Mediation is a process where people who are in disagreement come together with an impartial mediator to try and work out details of their situation themselves. The mediator does not take sides, say who is right or wrong or tell people what to do but helps people have a difficult conversation, feel heard and work towards a constructive and peaceful resolution.
In Virginia, the mediation process is voluntary and confidential. According to the Code of Virginia, which contains the State of Virginia Statutory laws, “mediation means a process in which a mediator facilitates communication between the parties and, without deciding the issues or imposing a solution on the parties enables them to understand and to reach a mutually agreeable resolution to their dispute.” § 8.01-581.21
Mediation can be used in a wide-range of conflict situations including:
- family and parenting issues including separation agreements
- workplace disputes and team development
- business and consumer disputes
- landlord/tenant situations
- probate/estate issues
- parent/teen challenges
- and many more
Mediators allow people as much time as needed to share their perception of what has happened. Then, using a variety of communication techniques, mediators help people feel heard. These techniques include “reflective listening” and summarization; reframing; open-ended questioning to clarify issues; identifying the interest that drives decisions (positions); and building “common ground” bridges.

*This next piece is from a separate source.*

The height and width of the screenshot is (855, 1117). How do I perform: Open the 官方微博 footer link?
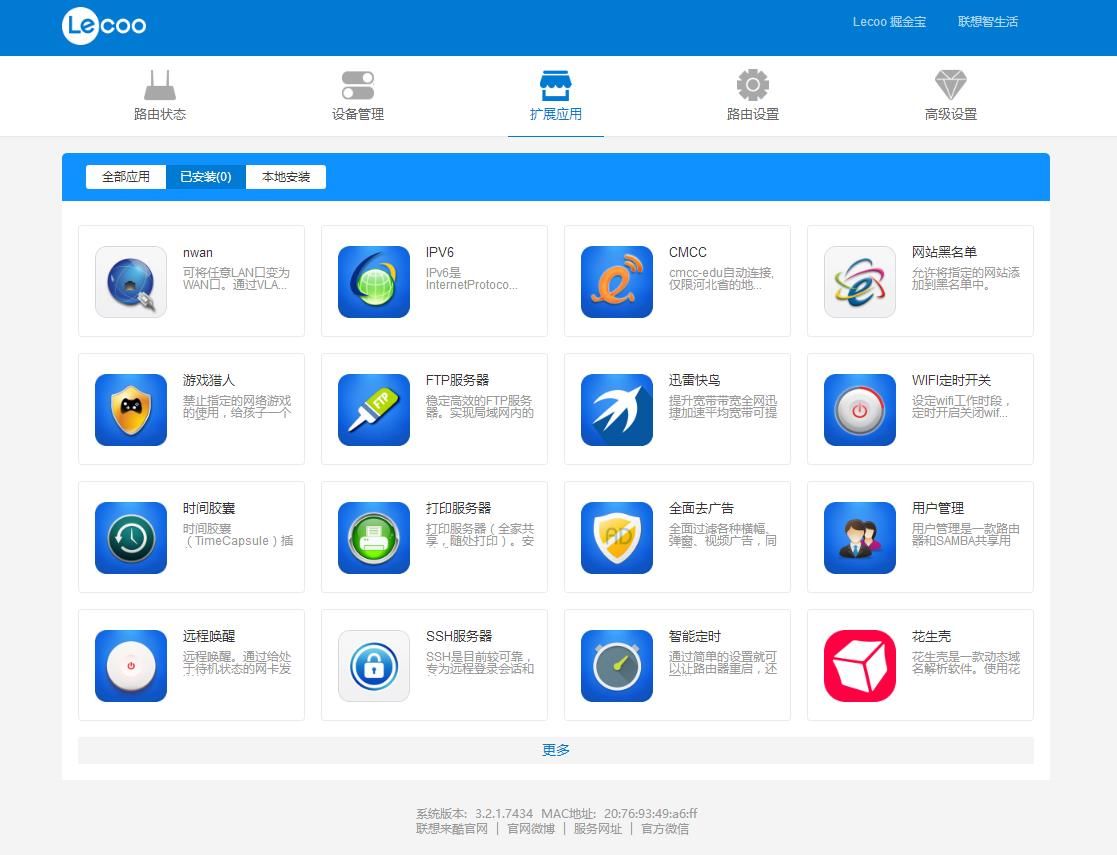(x=530, y=828)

If you ready to generate options for resolution, mediators can help you think creatively but will not be creative for you; they are not going to tell you what to do.

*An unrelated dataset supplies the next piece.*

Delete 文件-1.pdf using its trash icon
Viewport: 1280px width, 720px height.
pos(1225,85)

If you do reach a resolution to the dispute, the mediator can write the agreement for you in simple, everyday language that reflects all of your decisions made in mediation. The mediator might ask reality testing questions while drafting the agreement to help everyone at the table to think through “what if” situations that could derail the agreement. If no agreement is reached, then you can look at other options to resolve the conflict which can include arbitration or litigation.
While mediation might feel therapeutic, mediation is not therapy. Mediators also cannot give legal advice, even if they are attorney-mediators.
Mediation sessions usually last about 2 hours and people often find it helpful to meet more than once.